Inter-batch parallelism

For long-running pipelines you might employ a prefetch feature which allows for a parallel batch processing.

for batch in some_pipeline.gen_batch(BATCH_SIZE, prefetch=3):
    ...

This line states that 3 additional batches should be processed in the background. Take into account that all the batches will be processed simultaneously without any prioritization. However, the order of batches is preserved, i.e. batch #2 would be returned after batch #1 even if all the actions for batch #2 finished earlier. This statement is correct even for shuffled order (though it might seem illogical to some people).

Let’s look at an example.
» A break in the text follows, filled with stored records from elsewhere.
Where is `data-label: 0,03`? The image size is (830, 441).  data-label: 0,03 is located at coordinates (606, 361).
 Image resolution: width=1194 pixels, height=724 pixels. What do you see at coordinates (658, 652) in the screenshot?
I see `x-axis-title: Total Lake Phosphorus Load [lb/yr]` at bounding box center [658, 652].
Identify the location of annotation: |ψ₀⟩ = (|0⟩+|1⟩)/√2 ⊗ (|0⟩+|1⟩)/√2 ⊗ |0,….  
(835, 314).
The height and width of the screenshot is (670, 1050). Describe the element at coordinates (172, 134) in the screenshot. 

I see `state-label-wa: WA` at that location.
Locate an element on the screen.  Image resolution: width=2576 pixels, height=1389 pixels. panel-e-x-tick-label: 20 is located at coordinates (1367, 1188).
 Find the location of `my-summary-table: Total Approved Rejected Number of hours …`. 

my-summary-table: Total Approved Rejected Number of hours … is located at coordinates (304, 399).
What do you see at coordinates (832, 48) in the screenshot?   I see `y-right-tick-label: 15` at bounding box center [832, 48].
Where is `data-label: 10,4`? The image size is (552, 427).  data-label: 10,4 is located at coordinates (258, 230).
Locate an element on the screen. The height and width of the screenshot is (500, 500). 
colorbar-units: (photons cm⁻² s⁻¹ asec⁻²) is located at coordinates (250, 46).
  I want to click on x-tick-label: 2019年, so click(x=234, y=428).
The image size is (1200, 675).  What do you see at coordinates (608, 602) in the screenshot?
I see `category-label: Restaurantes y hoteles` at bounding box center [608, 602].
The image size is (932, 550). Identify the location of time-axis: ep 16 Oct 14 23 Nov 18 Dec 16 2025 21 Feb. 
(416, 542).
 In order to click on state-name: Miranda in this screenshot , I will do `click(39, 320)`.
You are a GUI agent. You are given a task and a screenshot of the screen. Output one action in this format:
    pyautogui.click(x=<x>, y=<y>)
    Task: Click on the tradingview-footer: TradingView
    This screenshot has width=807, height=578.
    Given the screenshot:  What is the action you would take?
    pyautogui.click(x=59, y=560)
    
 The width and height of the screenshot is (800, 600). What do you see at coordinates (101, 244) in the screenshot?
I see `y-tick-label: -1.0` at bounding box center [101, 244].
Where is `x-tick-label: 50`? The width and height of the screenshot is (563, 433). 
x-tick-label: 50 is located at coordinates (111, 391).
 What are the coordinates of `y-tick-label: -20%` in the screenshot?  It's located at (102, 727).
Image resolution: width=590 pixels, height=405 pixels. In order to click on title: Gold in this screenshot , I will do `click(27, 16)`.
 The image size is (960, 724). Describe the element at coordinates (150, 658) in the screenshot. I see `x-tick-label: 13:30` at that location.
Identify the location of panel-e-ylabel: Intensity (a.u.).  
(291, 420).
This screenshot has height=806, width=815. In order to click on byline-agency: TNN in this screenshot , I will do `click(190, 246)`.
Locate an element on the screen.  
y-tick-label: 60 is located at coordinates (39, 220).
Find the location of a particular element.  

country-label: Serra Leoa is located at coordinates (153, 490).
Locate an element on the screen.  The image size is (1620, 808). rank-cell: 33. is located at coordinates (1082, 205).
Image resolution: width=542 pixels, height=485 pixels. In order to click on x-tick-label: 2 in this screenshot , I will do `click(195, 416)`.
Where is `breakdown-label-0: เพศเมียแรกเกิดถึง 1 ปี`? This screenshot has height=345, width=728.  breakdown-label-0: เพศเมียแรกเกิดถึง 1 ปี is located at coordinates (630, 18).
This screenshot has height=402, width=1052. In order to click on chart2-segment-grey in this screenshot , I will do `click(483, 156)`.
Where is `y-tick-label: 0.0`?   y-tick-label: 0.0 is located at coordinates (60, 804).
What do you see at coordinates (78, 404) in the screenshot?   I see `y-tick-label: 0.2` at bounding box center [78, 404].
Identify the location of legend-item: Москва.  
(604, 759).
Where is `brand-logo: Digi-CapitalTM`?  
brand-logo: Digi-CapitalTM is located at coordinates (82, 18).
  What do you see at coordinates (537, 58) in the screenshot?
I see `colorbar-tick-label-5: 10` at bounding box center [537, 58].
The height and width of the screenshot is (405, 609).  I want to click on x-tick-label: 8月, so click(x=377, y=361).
Here is a simple pipeline:

some_pipeline = some_dataset.p.action1().action2().action3()

At first, we run it without prefetch:

for batch in some_pipeline.gen_batch(BATCH_SIZE):
    ...

The execution sequence will look as follows:

batch #1 is created
    action 1 started
    action 1 finished
    action 2 started
    action 2 finished
    action 3 started
    action 3 finished
batch #2 is created
    action 1 started
    action 1 finished
    action 2 started
    action 2 finished
    action 3 started
    action 3 finished
batch #3 is created
    action 1 started
    action 1 finished
    action 2 started
    action 2 finished
    action 3 started
    action 3 finished

So, all the batches start one after another, and all the actions also start one after another.

Now use prefetch:

for batch in some_pipeline.gen_batch(BATCH_SIZE, prefetch=1):
    ...

This changes the execution sequence dramatically:

batch #1 is created
batch #2 is created
    action 1 started for batch #1
    action 1 started for batch #2
    action 1 finished for batch #1
    action 2 started for batch #1
    action 1 finished for batch #2
    action 2 started for batch #2
    action 2 finished for batch #1
    action 3 started for batch #1
    action 2 finished for batch #2
    action 3 started for batch #2
    action 3 finished for batch #1
batch #3 is created
    action 1 started for batch #3
    action 3 finished for batch #2 <-- after that batch #4 could start
    action 1 finished for batch #3
    action 2 started for batch #3
    action 2 finished for batch #3
    action 3 started for batch #3
    action 3 finished for batch #3

Batch #2 is created immediately after batch #1. Then all the actions are executed for all running batches. As actions execution time might vary between batches, the actual sequence might look different in your case.

However, the main principle remains the same - prefetch parameter indicates how many additional batches should be processed in advance, before you need them. As a consequence, when you need them, they will be returned much faster or even almost immediately (if all the actions have been executed already).

You can use prefetch in next_batch, gen_batch and run.

Blocked method

Sometimes you might want to guarantee that only one call of a specific action is executed simultaneously, e.g. due to a race condition or dependence on some external resources. To make this happen provide a lock to an action:

class MyBatch(Batch):
    ...
    @action(use_lock=True)
    def only_one(self):
        ...
    ...

    @action(use_lock="unique_lock_name")
    def also_one(self):
        ...

Thus, whenever you make prefetching, only one batch at a time will execute only_one action.